Writer + Content Creator

THR xxx - Performing Power and Individualism on American and German Stages

Proposed Course

Performing Power and Individualism on American and German Stages takes an intersectional, interdisciplinary, and intertextual approach to whiteness, critical race theory, and transnationalism. In light of the intertwined history of the United States and Germany for over 200 years, this course sets out to examine the contemporary moment in light of this history. This course will apply theory to theatre texts, performances, audio-visual materials, and other writings. This course consists of six modules that attempt to examine how whiteness works to remain a non-racialized subject position in order to protect and reify expectations of white privilege. Since whiteness uses “the other” in order to define itself, this course will rely and lean upon non-white voices to mark whiteness. Because whiteness persists in the contemporary, this course will identify and examine strategies for marking, unmasking, and undermining whiteness.

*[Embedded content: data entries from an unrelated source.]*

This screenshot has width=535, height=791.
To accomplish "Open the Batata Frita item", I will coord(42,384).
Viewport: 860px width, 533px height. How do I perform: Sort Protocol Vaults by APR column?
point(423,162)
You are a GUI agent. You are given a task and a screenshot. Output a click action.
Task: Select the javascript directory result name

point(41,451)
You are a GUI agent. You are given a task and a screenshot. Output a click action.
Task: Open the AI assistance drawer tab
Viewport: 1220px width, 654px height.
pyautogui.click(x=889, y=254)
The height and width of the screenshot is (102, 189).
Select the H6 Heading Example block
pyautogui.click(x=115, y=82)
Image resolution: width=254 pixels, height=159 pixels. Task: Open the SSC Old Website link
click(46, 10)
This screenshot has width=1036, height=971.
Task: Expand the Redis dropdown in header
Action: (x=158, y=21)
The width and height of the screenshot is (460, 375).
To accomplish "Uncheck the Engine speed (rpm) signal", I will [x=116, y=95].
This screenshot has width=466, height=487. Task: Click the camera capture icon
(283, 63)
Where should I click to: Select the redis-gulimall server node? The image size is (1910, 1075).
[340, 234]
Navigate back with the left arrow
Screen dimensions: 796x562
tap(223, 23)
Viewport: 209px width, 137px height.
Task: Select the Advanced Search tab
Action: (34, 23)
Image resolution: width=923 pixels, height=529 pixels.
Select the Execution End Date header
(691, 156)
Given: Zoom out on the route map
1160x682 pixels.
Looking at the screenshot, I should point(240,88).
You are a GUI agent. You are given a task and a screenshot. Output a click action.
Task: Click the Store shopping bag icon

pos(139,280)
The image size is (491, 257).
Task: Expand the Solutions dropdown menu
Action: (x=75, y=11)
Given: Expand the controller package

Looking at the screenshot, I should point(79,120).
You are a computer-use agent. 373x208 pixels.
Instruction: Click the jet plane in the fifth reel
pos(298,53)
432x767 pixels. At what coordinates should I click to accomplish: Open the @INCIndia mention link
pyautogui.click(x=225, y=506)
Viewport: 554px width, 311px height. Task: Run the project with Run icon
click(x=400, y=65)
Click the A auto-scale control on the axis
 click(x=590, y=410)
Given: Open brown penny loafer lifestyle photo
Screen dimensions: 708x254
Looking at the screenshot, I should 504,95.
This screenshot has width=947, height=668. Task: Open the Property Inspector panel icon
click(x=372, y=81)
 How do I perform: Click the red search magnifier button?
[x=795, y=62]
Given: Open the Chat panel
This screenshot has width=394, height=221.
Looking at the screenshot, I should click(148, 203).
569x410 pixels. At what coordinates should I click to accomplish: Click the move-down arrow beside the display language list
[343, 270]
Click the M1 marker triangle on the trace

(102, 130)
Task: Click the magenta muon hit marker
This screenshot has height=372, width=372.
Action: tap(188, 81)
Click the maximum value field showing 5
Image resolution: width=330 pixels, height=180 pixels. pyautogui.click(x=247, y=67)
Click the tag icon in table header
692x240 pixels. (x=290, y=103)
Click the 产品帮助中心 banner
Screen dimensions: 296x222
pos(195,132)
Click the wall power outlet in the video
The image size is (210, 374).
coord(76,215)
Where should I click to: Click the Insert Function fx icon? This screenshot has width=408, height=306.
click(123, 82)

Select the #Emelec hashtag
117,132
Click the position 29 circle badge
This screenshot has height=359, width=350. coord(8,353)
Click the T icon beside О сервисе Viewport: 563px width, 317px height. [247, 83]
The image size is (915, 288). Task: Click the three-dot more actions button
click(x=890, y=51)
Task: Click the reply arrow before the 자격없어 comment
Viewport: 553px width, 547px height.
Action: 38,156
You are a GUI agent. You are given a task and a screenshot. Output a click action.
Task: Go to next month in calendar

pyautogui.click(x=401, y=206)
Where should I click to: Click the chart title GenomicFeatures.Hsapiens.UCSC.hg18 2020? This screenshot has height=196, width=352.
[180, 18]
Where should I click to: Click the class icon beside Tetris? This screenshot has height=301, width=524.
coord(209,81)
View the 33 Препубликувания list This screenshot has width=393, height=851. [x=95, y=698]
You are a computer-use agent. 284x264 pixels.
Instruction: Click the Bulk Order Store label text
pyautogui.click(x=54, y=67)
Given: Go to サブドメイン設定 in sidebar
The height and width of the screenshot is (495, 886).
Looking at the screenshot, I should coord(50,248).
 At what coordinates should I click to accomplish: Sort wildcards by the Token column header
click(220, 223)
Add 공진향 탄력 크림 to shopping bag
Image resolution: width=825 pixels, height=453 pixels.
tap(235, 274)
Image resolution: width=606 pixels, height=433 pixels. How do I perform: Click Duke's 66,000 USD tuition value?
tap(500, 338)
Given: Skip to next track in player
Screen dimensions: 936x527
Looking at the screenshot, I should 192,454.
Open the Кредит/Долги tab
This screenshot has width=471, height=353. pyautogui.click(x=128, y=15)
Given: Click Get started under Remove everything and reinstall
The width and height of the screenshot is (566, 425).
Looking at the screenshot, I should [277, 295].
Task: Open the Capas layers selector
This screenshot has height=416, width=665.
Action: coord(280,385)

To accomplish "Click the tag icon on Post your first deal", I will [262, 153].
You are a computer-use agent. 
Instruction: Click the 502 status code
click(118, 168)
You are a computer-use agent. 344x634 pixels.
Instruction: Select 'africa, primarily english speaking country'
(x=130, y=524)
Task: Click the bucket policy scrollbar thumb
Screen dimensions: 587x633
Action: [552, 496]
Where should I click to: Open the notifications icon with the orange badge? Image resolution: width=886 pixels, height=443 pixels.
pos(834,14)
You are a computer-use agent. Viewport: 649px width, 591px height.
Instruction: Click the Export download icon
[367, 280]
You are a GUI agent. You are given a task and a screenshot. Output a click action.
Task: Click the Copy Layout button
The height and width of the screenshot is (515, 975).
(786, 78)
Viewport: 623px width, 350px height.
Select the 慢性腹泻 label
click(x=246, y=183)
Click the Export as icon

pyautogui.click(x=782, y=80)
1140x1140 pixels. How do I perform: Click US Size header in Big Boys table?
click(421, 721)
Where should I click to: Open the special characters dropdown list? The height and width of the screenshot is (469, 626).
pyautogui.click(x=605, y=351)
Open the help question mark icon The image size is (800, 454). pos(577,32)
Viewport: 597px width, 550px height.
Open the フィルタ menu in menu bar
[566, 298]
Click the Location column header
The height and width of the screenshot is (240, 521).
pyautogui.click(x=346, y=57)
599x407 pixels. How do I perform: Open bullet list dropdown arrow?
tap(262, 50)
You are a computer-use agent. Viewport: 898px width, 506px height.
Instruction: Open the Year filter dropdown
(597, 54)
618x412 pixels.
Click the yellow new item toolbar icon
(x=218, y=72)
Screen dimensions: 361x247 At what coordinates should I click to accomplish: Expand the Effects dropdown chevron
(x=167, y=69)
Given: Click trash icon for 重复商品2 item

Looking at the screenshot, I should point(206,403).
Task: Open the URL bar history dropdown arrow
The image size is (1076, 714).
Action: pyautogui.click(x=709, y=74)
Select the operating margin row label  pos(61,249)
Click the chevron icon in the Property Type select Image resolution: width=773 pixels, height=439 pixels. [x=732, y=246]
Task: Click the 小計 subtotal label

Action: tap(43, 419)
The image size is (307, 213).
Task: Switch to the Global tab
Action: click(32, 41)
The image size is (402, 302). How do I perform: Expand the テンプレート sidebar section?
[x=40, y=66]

Module 2 (part 1) - Late 20th Century American and German Performance

In this module, we examined the body and how it represents and is represented. Suzan-Lori Parks asks, "Can drama involved Black people without the presence of the White?" This seems to mirror what Dyer set forth in Module 1 when he posited that whiteness cannot exist without the other. What makes it difficult to identify whiteness is its ability to remain unmarked, particularly by white people, as Frankenberg explains.  In addition to, or in place of the prompts in the syllabus, please frame your comments around ways these materials have helped you understand how whiteness fights to remain invisible, absent, or a mirage.